I know im missing some more stuff. But you guys get the idea. List your stuff.

This works on your GTI with no change of parts?


----------



## dumpnchase (Mar 22, 2000)

*Re: MKV's List all your Vag-Com mod... (Tim Birney)*

Sorry for this possible dumb question...Do I use this PDF for an MKV R32?? Be gentle.. Looking to disable DRL's & open/close windows via remote.


----------



## dschein (Nov 27, 2006)

*Re: MKV's List all your Vag-Com mod... (dumpnchase)*

Check the "Volkswagen Golf 5 VAG-COM Info" thread at Ross-Tech.
http://www.ross-tech.com/vag-com/cars/Golf5.html


----------



## dumpnchase (Mar 22, 2000)

*Re: MKV's List all your Vag-Com mod... (dschein)*

Thanks.

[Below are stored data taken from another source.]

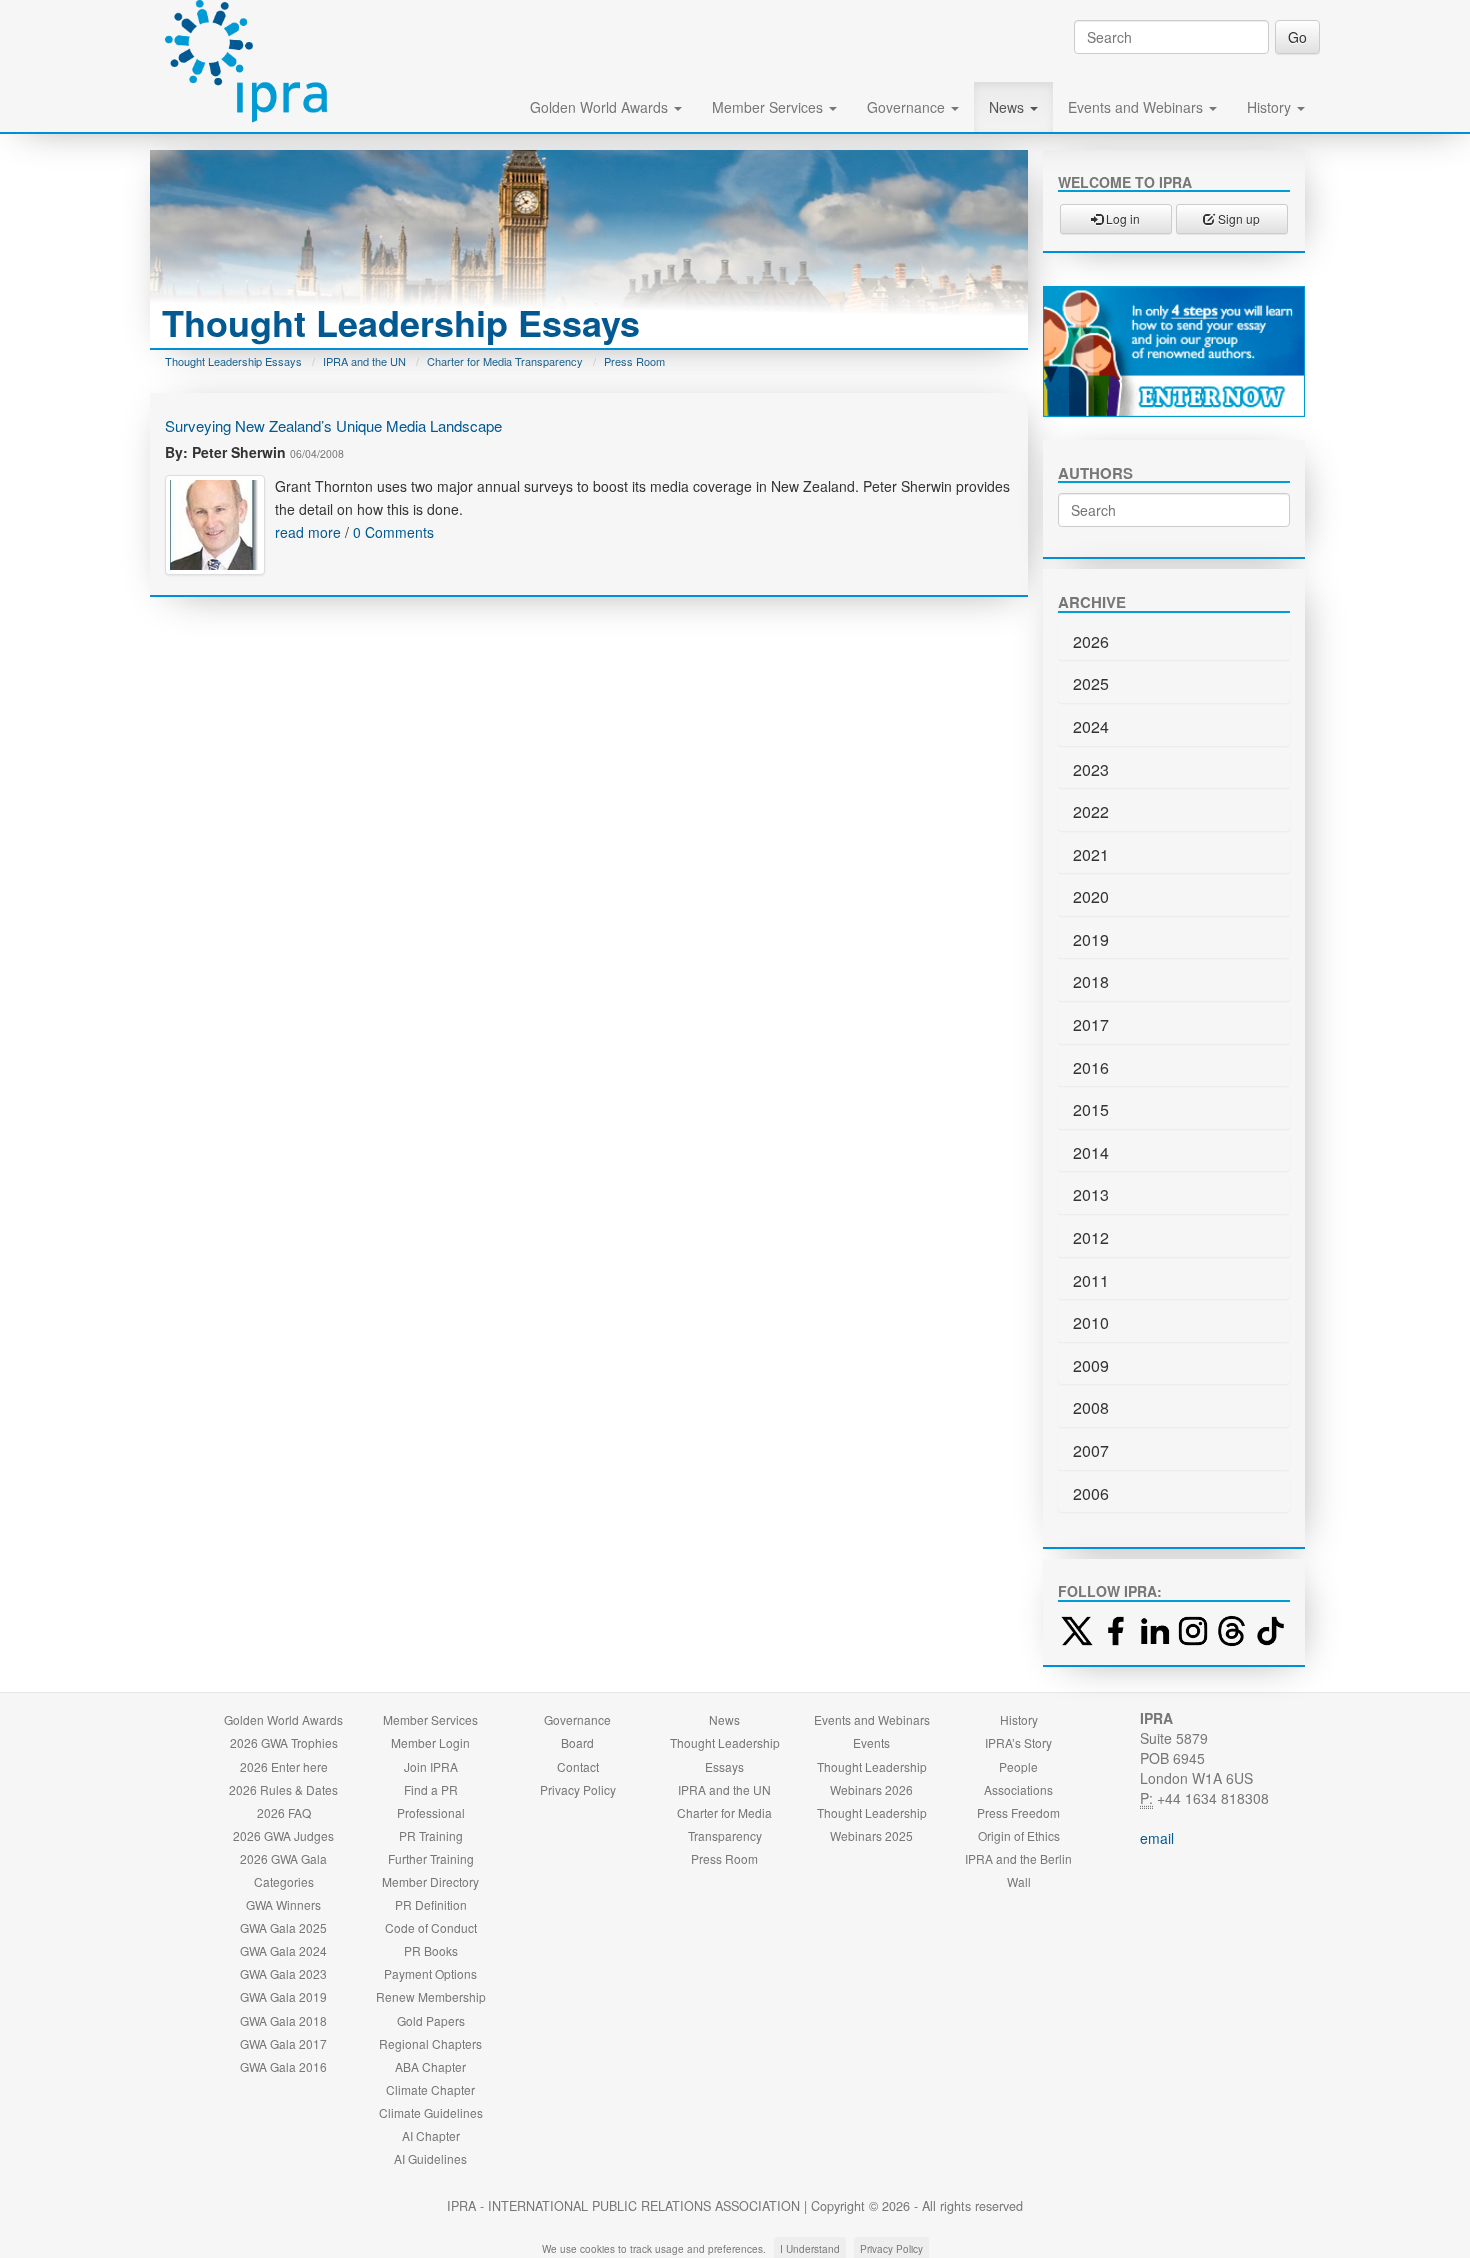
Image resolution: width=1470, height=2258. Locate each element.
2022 (1091, 811)
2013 (1091, 1194)
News (1008, 107)
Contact (578, 1766)
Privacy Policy (578, 1789)
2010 (1091, 1322)
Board (577, 1742)
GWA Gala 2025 (283, 1927)
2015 (1091, 1109)
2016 (1091, 1067)
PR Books (431, 1950)
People (1018, 1766)
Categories (284, 1881)
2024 (1091, 726)
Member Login (430, 1742)
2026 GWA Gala (283, 1858)
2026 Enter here (284, 1766)
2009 (1091, 1365)
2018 (1091, 981)
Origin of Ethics (1019, 1835)
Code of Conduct (431, 1927)
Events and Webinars (1137, 107)
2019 (1091, 939)
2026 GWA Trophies (284, 1742)
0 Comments (393, 532)
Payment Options (430, 1973)
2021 (1091, 854)
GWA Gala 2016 (283, 2066)
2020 (1091, 896)
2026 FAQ (284, 1812)
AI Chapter (431, 2135)
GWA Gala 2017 (283, 2043)
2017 (1091, 1024)
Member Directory (430, 1881)
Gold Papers (431, 2020)
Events (871, 1742)
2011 (1091, 1280)
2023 (1091, 769)
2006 (1091, 1493)
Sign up (1237, 218)
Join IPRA (431, 1766)
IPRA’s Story (1018, 1742)
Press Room (634, 361)
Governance (908, 107)
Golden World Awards (601, 107)
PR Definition (431, 1904)
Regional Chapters (430, 2043)
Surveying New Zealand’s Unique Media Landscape (333, 425)
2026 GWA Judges (283, 1835)
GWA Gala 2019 (283, 1996)
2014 (1091, 1152)
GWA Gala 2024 (283, 1950)
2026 (1091, 641)
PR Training (431, 1835)
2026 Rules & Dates (283, 1789)
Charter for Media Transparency (505, 361)
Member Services (769, 107)
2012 (1091, 1237)
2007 (1091, 1450)
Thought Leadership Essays (233, 361)
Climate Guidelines (431, 2112)
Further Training (431, 1858)
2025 (1091, 683)
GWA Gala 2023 (283, 1973)
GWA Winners (283, 1904)
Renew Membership (431, 1996)
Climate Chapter (430, 2089)
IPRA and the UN (364, 361)
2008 (1091, 1407)
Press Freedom (1018, 1812)
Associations (1018, 1789)
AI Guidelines (430, 2158)
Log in (1121, 218)
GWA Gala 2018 (283, 2020)
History (1271, 107)
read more (308, 532)
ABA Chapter (430, 2066)
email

Looking forward to doing these mods.


----------



## Tim Birney (Jun 2, 2003)

*Re: MKV's List all your Vag-Com mod... (dumpnchase)*


_Quote, originally posted by *dumpnchase* »_Sorry for this possible dumb question...Do I use this PDF for an MKV R32?? Be gentle.. Looking to disable DRL's & open/close windows via remote.

The link to the PDF applies to Rabbits/Jettas/GTI/GLI/R32 MKV Chassis.
NOTE:
Not every possible software option is listed in the PDF that I referenced.
2010 (MKVI) chassis cars have newer controllers that combine functions, such as Central Electronics/Comfort/Convenience all rolled into one.
Coding for these cars is not covered in the PDF file


_Modified by Tim Birney at 5:44 AM 11-18-2009_


----------



## alexlm (Feb 27, 2009)

*Re: MKV's List all your Vag-Com mod... (Tim Birney)*

it works for gti 1.8t mkIV?


----------



## Simmsled (May 3, 2007)

Where is 'Mirror down with reverse"? I did not find it in the PDF file. 
Thanks!
wow, old thread.


_Modified by Simmsled at 8:29 PM 11-16-2009_


----------



## Tim Birney (Jun 2, 2003)

*Re: MKV's List all your Vag-Com mod... (dumpnchase)*


_Quote, originally posted by *dumpnchase* »_Sorry for this possible dumb question...Do I use this PDF for an MKV R32?? Be gentle.. Looking to disable DRL's & open/close windows via remote.

MKV R32/GTI/Rabbit/Jetta/GLI
All are the same for the mods listed in that PDF file.
Some of those mods also apply to the B6 Passat.


----------



## Tim Birney (Jun 2, 2003)

*Re: MKV's List all your Vag-Com mod... (alexlm)*


_Quote, originally posted by *alexlm* »_it works for gti 1.8t mkIV?

MKVs only.


----------



## Tim Birney (Jun 2, 2003)

*Re: (Simmsled)*


_Quote, originally posted by *Simmsled* »_Where is 'Mirror down with reverse"? I did not find it in the PDF file. 
Thanks!
wow, old thread.

_Modified by Simmsled at 8:29 PM 11-16-2009_

The link to the PDF applies to Rabbits/Jettas/GTI/GLI/R32 MKV Chassis.
NOTE:
Not every possible software option is listed in the PDF that I referenced.
2010 (MKVI) chassis cars have newer controllers that combine functions, such as Central Electronics/Comfort/Convenience all rolled into one.
Coding for these cars is not covered in the PDF file


----------



## tybrad2 (Aug 29, 2016)

*I Can't Dim The DRL's -- HELP*

I have a VCDS and can get to long coding for dimming the drl's. I do the change in either hex and in the %age and there is no change in bulb brightness.

I want 60% bright drl. Any ideas?

PLEASE?

Thanks!


----------